Understanding selfishness

I think I’ve held a misunderstanding of what it means to be selfish. I’m trying to come to a better conclusion about why we would label one person as selfish and another person as normal or altruistic.

Selfishness is a bad thing. That’s what I’ve been told all my life. We should always strive to be a little more selfless in our everyday lives because that’s what good people do. They care about other people more than they do themselves. It’s an admirable trait that everyone should aim to have.

This definition, I fear, can be taken too literally. As I think I have been doing for the past couple of years. My mindset to how I should treat myself and others was heavily skewed against me. I thought that I should only wish well for other people because that is good. I should not always desire to have things just for myself if I could share them with other people like my siblings and friends.

“My things are our things.” That kind of mindset. (Unsurprisingly, that happened with food a lot. No one really wanted to share socks.)

Now I think I’m mistaken. Wishing good things to happen to yourself is not selfish. It’s not bad in anyway. In fact, it’s healthy. While we should attempt to stray away from being self defeatist, purposefully ignoring our wishes is unhelpful too. It doesn’t allow us to be positive in times that we want to or feel we need to. Having a desire for yourself is not bad. And we shouldn’t always feel guilty about wanting to act on it.

For example, I use a walking stick and use the train somewhat frequently. Now, sometimes there won’t be seats and I’ll have to stand. Usually I’m fine with that and don’t make a fuss about it. People are tired and want to sit down. We’re all in the same boat train. The problem, however, is that I used to think, when someone would offer me there seat, that taking it would be selfish. Sometimes I decline, other times I accept. But I shouldn’t feel guilty for accepting a good deed, should I? Nor should I feel guilty for not giving up a seat if I feel like I need it. Although, I still give up my seat for other people.

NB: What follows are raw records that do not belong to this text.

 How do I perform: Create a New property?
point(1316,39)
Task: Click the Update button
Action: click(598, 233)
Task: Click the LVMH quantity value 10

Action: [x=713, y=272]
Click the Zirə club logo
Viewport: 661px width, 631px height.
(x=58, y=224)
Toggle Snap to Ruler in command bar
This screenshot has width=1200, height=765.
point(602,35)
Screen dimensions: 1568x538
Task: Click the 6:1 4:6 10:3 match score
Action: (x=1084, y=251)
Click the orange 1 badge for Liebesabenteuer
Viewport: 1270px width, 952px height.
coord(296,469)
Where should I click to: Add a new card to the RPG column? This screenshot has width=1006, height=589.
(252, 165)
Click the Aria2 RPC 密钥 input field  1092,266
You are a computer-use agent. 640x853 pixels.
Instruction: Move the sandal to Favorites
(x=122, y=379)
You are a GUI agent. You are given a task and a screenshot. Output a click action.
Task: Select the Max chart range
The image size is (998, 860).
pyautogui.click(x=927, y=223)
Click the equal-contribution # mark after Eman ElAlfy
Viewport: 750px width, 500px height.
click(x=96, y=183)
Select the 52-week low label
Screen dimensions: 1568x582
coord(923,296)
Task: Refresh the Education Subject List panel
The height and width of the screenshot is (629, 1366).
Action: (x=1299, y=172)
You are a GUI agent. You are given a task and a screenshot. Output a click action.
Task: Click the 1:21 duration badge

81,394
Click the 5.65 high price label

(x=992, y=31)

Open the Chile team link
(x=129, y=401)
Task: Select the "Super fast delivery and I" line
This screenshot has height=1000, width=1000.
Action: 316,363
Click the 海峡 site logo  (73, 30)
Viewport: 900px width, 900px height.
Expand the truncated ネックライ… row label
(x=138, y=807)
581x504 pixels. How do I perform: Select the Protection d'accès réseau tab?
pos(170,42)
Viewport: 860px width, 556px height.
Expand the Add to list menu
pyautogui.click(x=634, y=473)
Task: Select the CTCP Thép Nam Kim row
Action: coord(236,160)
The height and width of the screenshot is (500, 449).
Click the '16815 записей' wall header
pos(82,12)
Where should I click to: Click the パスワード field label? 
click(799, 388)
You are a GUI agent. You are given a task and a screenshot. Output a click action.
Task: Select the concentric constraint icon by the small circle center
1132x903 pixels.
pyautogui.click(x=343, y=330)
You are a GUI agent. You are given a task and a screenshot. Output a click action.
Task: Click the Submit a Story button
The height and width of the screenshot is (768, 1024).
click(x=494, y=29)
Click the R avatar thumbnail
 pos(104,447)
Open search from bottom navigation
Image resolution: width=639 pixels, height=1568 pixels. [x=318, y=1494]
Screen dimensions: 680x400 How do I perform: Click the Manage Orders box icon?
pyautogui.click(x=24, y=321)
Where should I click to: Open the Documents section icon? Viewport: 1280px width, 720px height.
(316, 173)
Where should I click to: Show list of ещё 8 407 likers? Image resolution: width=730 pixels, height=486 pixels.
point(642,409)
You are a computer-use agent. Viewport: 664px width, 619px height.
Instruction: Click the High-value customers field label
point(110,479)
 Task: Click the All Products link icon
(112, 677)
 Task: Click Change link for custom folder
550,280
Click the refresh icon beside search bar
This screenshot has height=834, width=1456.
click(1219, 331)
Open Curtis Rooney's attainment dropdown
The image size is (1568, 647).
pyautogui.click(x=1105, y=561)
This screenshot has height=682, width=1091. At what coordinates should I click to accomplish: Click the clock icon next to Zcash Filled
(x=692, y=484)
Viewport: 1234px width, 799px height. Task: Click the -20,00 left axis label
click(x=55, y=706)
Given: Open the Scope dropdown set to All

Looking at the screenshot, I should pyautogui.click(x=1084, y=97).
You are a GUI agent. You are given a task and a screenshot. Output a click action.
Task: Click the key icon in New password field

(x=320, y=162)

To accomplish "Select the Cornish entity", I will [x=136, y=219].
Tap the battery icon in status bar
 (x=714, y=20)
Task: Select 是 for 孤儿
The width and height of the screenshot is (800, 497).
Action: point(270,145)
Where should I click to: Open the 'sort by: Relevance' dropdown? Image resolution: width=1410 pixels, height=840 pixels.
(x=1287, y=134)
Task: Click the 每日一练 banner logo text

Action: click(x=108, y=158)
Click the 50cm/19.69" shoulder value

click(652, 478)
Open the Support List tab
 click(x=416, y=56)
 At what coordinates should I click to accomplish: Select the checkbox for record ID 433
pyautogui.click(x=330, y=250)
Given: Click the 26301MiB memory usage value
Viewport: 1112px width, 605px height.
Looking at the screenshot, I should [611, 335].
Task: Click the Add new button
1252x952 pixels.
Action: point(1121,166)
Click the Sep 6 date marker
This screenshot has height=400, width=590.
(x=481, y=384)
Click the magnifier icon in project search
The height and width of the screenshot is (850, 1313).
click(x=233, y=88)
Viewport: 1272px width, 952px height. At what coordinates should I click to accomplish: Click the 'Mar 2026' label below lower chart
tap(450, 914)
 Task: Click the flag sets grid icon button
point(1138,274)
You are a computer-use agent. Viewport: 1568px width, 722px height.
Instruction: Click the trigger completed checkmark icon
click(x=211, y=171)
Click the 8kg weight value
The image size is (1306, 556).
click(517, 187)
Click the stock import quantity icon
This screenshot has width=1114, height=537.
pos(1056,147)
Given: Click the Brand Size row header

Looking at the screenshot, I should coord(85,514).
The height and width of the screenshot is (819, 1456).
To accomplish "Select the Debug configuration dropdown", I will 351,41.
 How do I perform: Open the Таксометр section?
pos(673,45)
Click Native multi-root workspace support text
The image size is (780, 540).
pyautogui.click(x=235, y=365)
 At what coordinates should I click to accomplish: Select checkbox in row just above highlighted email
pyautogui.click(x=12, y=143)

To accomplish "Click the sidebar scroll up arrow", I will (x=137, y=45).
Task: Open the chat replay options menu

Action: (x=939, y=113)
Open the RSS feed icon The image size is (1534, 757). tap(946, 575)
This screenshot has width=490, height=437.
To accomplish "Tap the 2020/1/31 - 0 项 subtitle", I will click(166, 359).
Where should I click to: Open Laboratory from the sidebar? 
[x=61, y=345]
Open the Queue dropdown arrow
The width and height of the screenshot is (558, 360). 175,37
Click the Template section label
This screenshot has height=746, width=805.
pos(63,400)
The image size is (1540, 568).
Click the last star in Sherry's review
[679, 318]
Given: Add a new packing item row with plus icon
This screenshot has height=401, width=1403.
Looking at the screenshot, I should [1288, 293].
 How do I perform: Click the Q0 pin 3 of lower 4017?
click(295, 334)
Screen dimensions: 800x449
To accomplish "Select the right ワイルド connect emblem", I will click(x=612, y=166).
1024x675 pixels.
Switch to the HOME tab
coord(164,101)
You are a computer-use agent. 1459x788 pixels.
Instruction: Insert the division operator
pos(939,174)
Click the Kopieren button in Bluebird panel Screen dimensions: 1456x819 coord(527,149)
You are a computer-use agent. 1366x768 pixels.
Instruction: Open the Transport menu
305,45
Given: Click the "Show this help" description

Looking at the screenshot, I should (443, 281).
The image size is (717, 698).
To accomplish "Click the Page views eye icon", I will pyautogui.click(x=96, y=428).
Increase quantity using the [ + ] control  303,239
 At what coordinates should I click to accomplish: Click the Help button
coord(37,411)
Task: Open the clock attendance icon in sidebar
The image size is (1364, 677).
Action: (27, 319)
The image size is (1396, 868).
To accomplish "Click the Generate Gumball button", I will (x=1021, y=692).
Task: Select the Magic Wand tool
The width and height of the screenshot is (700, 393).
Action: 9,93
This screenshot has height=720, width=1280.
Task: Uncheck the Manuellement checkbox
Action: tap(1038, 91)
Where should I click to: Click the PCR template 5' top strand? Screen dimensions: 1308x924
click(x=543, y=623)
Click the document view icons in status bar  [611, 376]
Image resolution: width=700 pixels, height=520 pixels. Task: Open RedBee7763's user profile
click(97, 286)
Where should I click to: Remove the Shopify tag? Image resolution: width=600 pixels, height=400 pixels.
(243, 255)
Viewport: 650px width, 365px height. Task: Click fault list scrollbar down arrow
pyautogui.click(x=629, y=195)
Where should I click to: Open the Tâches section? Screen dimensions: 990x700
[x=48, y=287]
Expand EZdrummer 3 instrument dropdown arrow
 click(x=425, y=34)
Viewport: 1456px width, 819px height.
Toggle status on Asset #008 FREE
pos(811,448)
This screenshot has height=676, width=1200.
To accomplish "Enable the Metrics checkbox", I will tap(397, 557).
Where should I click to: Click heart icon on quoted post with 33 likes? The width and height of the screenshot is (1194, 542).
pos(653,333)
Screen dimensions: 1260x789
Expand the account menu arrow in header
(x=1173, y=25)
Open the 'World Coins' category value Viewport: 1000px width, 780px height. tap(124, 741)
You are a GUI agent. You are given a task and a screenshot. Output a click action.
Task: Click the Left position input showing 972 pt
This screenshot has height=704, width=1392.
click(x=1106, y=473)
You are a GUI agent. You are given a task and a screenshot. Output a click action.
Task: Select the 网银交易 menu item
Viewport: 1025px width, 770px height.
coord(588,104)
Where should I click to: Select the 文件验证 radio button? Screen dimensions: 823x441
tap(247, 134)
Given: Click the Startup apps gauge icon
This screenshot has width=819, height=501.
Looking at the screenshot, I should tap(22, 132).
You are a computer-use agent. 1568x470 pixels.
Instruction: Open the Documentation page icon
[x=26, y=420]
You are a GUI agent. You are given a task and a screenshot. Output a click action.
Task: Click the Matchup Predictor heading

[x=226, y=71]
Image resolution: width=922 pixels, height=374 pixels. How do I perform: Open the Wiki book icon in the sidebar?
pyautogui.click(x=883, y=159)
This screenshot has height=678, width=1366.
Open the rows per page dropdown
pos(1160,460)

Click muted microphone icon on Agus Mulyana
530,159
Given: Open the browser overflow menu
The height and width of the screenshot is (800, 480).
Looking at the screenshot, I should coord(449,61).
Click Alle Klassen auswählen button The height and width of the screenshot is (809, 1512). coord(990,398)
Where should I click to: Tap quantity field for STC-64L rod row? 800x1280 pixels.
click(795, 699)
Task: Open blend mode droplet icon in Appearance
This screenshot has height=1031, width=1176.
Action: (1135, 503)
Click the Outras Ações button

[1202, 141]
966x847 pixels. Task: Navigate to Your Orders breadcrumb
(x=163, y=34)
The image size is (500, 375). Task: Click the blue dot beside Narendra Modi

Some people might try to tell me that everyone is naturally selfish so I have absolutely no reason to worry about it. The way I understand it currently is: no matter what we do, we always try to do it for our own benefit. We’re all egoists at heart. The oft-cited example is giving to charity. While I may say that I just want to help other people, I really do it because it makes me feel good.

To me, that view is unfair. While it may be true that we enjoy the benefits of every action we do, in everyday life our intentions tend to be genuine and that is how we should measure selfishness. The last time you gave to charity or helped your sibling with homework, I doubt you asked the question ‘why will this help me?’

Thinking of yourself and wishing yourself well is not a negative thing. Being selfish requires negative intent and complete disregard of other people. There’s no need to feel guilty about enjoying your own slice of cake.